Federvini: “Accise su spiriti azzera settore”


In un mercato che sconta gli effetti della crisi generalizzata nei consumi, gli aumenti delle accise sugli spiriti adottati per finanziare voci disparate della spesa pubblica, sono una minaccia reale per la tenuta di un segmento del Made in Italy molto importante e apprezzato nel mondo”. Lo afferma Federvini in base a uno studio commissionato a Trade Lab, sottolineando che “Il rischio che il gettito generato sia di molto inferiore alle attese e soprattutto che il prezzo da pagare in termini occupazionali e di capacità di sopravvivenza del comparto sia pesante, è reale”. Con gli incrementi di accisa sugli spiriti che raggiungeranno quota +30% a gennaio 2015, l’impatto occupazionale – aggiunge Federvini – sarebbe di -6.700 posti di lavoro, indebolendo gravemente un settore produttivo che esprime famose eccellenze, dalla Grappa al Limoncello, dagli Amari alla Sambuca, dal Nocino di Modena al Mirto di Sardegna.

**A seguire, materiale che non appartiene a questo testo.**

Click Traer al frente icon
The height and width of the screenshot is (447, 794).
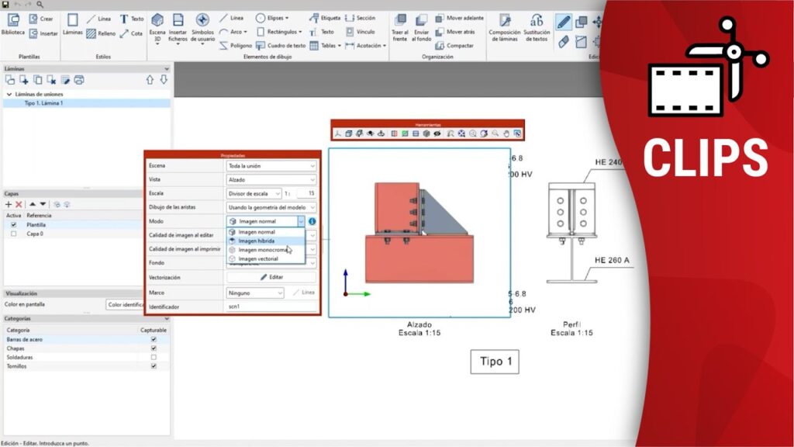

Secondo Trade Lab, in un mercato che già mostra una variazione tendenziale media delle vendite pari a -3,7% a volume e -1,4% a valore, il maggior gettito ipoteticamente generato dalla crescita delle accise al 30% risulterebbe neutralizzato dagli effetti derivanti da un’ulteriore contrazione delle vendite pari a -9,4% a volume.